## [Task]
Return the complete listing that follows, with each line reproduced exactly.

## [The input]
=== Section Start ===
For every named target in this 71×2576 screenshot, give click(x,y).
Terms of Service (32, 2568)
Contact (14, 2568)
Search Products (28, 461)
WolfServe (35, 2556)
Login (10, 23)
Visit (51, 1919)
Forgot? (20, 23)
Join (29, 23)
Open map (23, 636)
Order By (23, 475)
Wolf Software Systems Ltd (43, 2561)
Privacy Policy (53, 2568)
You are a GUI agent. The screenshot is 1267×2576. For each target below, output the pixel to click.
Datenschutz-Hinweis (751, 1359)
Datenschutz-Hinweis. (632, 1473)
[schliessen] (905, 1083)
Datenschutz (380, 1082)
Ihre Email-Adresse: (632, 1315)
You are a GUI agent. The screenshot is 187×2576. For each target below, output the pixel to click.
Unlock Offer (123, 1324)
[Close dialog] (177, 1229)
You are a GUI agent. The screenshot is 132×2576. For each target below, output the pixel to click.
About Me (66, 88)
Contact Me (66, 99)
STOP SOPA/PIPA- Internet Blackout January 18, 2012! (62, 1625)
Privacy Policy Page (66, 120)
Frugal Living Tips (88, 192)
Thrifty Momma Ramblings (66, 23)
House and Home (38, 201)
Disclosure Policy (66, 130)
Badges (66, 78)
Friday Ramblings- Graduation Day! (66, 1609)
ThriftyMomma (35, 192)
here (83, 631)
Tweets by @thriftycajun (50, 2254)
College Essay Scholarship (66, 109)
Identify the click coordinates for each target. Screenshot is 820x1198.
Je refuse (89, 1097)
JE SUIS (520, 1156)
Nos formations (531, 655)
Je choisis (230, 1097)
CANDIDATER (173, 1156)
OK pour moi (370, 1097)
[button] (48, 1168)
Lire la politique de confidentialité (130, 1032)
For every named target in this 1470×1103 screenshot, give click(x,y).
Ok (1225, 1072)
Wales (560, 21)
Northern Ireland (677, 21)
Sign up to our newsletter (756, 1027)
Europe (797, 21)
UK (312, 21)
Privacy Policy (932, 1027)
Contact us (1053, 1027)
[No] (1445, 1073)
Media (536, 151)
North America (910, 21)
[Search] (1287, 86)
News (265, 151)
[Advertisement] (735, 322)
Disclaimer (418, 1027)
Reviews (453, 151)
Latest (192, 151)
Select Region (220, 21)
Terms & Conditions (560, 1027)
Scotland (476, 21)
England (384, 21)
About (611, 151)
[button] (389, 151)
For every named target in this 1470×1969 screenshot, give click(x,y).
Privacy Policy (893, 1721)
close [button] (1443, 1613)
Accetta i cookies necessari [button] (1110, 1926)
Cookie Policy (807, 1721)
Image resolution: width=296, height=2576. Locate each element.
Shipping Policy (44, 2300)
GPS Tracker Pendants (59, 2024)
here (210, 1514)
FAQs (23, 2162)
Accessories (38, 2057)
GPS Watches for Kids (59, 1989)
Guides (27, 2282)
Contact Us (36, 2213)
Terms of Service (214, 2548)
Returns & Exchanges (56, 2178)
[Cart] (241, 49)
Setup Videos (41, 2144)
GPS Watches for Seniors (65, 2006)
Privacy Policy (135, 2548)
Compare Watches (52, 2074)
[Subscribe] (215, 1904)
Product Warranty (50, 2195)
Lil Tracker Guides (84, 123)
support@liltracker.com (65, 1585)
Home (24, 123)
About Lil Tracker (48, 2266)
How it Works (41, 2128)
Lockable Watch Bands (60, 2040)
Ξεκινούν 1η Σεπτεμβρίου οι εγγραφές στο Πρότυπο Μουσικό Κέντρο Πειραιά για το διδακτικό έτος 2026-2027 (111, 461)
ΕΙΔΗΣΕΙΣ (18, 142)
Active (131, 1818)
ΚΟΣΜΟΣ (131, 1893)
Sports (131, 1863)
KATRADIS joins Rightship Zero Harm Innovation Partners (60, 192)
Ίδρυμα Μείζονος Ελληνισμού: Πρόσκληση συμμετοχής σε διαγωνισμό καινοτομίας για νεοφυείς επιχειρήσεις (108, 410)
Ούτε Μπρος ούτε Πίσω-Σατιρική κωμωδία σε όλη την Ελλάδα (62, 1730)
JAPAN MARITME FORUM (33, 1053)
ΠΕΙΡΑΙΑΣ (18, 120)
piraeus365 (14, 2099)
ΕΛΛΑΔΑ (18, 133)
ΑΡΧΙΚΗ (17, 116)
=== Section End ===
## [Exercise output]
For every named target in this 71×2576 screenshot, give click(x,y).
Terms of Service (32, 2568)
Contact (14, 2568)
Search Products (28, 461)
WolfServe (35, 2556)
Login (10, 23)
Visit (51, 1919)
Forgot? (20, 23)
Join (29, 23)
Open map (23, 636)
Order By (23, 475)
Wolf Software Systems Ltd (43, 2561)
Privacy Policy (53, 2568)
You are a GUI agent. The screenshot is 1267×2576. For each target below, output the pixel to click.
Datenschutz-Hinweis (751, 1359)
Datenschutz-Hinweis. (632, 1473)
[schliessen] (905, 1083)
Datenschutz (380, 1082)
Ihre Email-Adresse: (632, 1315)
You are a GUI agent. The screenshot is 187×2576. For each target below, output the pixel to click.
Unlock Offer (123, 1324)
[Close dialog] (177, 1229)
You are a GUI agent. The screenshot is 132×2576. For each target below, output the pixel to click.
About Me (66, 88)
Contact Me (66, 99)
STOP SOPA/PIPA- Internet Blackout January 18, 2012! (62, 1625)
Privacy Policy Page (66, 120)
Frugal Living Tips (88, 192)
Thrifty Momma Ramblings (66, 23)
House and Home (38, 201)
Disclosure Policy (66, 130)
Badges (66, 78)
Friday Ramblings- Graduation Day! (66, 1609)
ThriftyMomma (35, 192)
here (83, 631)
Tweets by @thriftycajun (50, 2254)
College Essay Scholarship (66, 109)
Identify the click coordinates for each target. Screenshot is 820x1198.
Je refuse (89, 1097)
JE SUIS (520, 1156)
Nos formations (531, 655)
Je choisis (230, 1097)
CANDIDATER (173, 1156)
OK pour moi (370, 1097)
[button] (48, 1168)
Lire la politique de confidentialité (130, 1032)
For every named target in this 1470×1103 screenshot, give click(x,y).
Ok (1225, 1072)
Wales (560, 21)
Northern Ireland (677, 21)
Sign up to our newsletter (756, 1027)
Europe (797, 21)
UK (312, 21)
Privacy Policy (932, 1027)
Contact us (1053, 1027)
[No] (1445, 1073)
Media (536, 151)
North America (910, 21)
[Search] (1287, 86)
News (265, 151)
[Advertisement] (735, 322)
Disclaimer (418, 1027)
Reviews (453, 151)
Latest (192, 151)
Select Region (220, 21)
Terms & Conditions (560, 1027)
Scotland (476, 21)
England (384, 21)
About (611, 151)
[button] (389, 151)
For every named target in this 1470×1969 screenshot, give click(x,y).
Privacy Policy (893, 1721)
close [button] (1443, 1613)
Accetta i cookies necessari [button] (1110, 1926)
Cookie Policy (807, 1721)
Image resolution: width=296, height=2576. Locate each element.
Shipping Policy (44, 2300)
GPS Tracker Pendants (59, 2024)
here (210, 1514)
FAQs (23, 2162)
Accessories (38, 2057)
GPS Watches for Kids (59, 1989)
Guides (27, 2282)
Contact Us (36, 2213)
Terms of Service (214, 2548)
Returns & Exchanges (56, 2178)
[Cart] (241, 49)
Setup Videos (41, 2144)
GPS Watches for Seniors (65, 2006)
Privacy Policy (135, 2548)
Compare Watches (52, 2074)
[Subscribe] (215, 1904)
Product Warranty (50, 2195)
Lil Tracker Guides (84, 123)
support@liltracker.com (65, 1585)
Home (24, 123)
About Lil Tracker (48, 2266)
How it Works (41, 2128)
Lockable Watch Bands (60, 2040)
Ξεκινούν 1η Σεπτεμβρίου οι εγγραφές στο Πρότυπο Μουσικό Κέντρο Πειραιά για το διδακτικό έτος 2026-2027 (111, 461)
ΕΙΔΗΣΕΙΣ (18, 142)
Active (131, 1818)
ΚΟΣΜΟΣ (131, 1893)
Sports (131, 1863)
KATRADIS joins Rightship Zero Harm Innovation Partners (60, 192)
Ίδρυμα Μείζονος Ελληνισμού: Πρόσκληση συμμετοχής σε διαγωνισμό καινοτομίας για νεοφυείς επιχειρήσεις (108, 410)
Ούτε Μπρος ούτε Πίσω-Σατιρική κωμωδία σε όλη την Ελλάδα (62, 1730)
JAPAN MARITME FORUM (33, 1053)
ΠΕΙΡΑΙΑΣ (18, 120)
piraeus365 (14, 2099)
ΕΛΛΑΔΑ (18, 133)
ΑΡΧΙΚΗ (17, 116)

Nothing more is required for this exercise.